Preparation of Coatings Containing At Least One In-Plane Oriented Layer of Anisotropic Shaped Objects

Abstract

The subject matter of the present invention concerns the preparation of a coated solid surface wherein the coating contains at least one in-plane oriented layer of anisotropic shaped objects through a specific spraying method, and the device enabling this method.

Claims

1. A process of preparation of a coated solid surface wherein the coating contains at least one in-plane oriented layer of anisotropic shaped objects, comprising: a) the preparation of at least one solution, suspension or dispersion of interacting objects, b) the spraying of at least one solution, suspension or dispersion of step a) on a solid surface said spraying is done with: an angle inferior to 80, preferably inferior to 30, with respect to the plane formed by the solid surface to be coated, a droplet speed superior to 0.1 meters per second, in particular wherein the combination of the droplet and gas in movement generates a movement of the newly formed thin layer on the surface of the substrate to be coated, c) previously, simultaneously or subsequently to step b), an optional spraying or application of at least one complementary interacting chemical species, such as an interface and/or cohesion agent, onto the coated and/or uncoated surface, steps a), b) and/or c) being reproduced as many times as necessary to obtain the desired coating, and d) retrieving the coated solid surface.

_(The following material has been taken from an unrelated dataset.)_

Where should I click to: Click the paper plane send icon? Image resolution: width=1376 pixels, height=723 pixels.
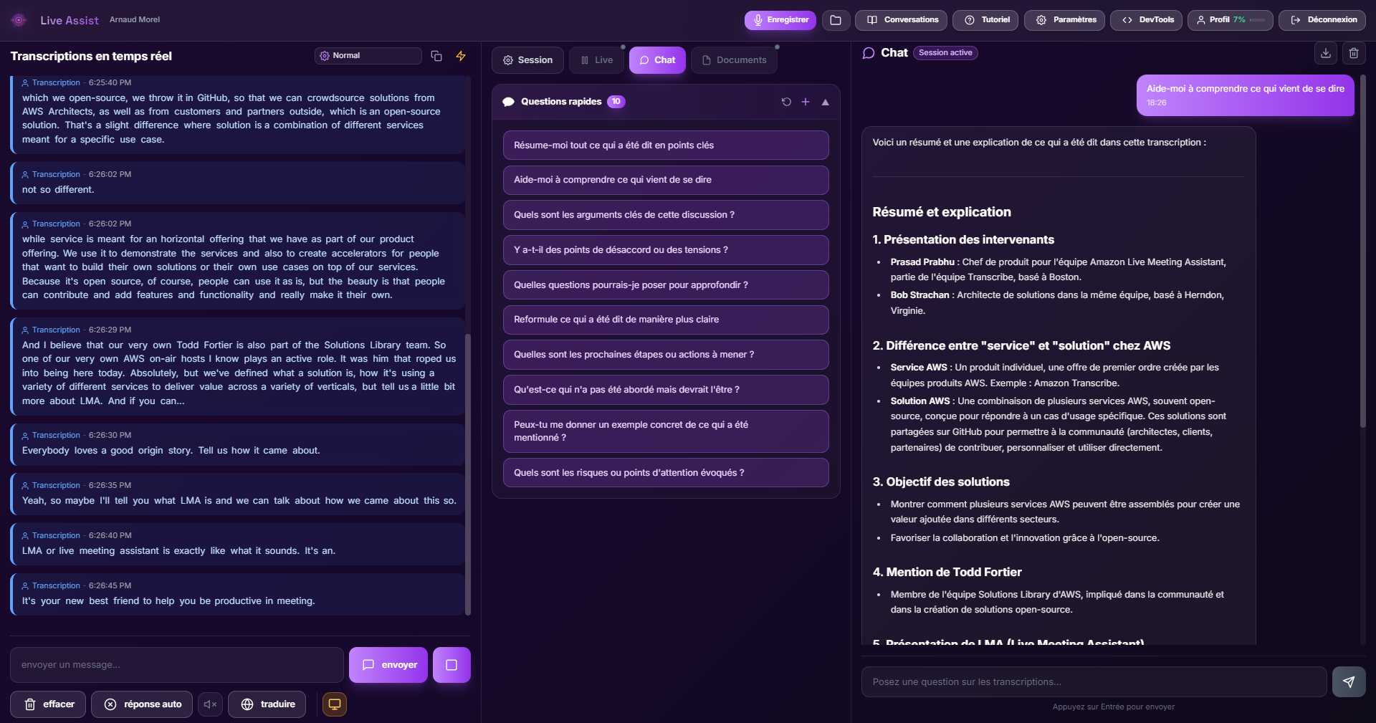(1349, 682)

2. The process according to claim 1, characterized in that the solution, suspension or dispersion of step a) comprises at least one non-volatile solvent or non-volatile liquid vehicle.

3. The process according to claim 1, characterized in that the objects are nano-objects preferably chosen in the list consisting of nanowires, nanorods, nanobelts, nanoribbons, nanorice, nanotubes, nanofibers, microfibrils, and/or microfibers.

4. The process according to claim 1, characterized in that at least one complementary interacting chemical species, such as an interface and/or cohesion agent, preferably a polymer, is sprayed on the coated or uncoated solid surface with an angle ranging between 70 to 90 with respect to the solid surface to be coated.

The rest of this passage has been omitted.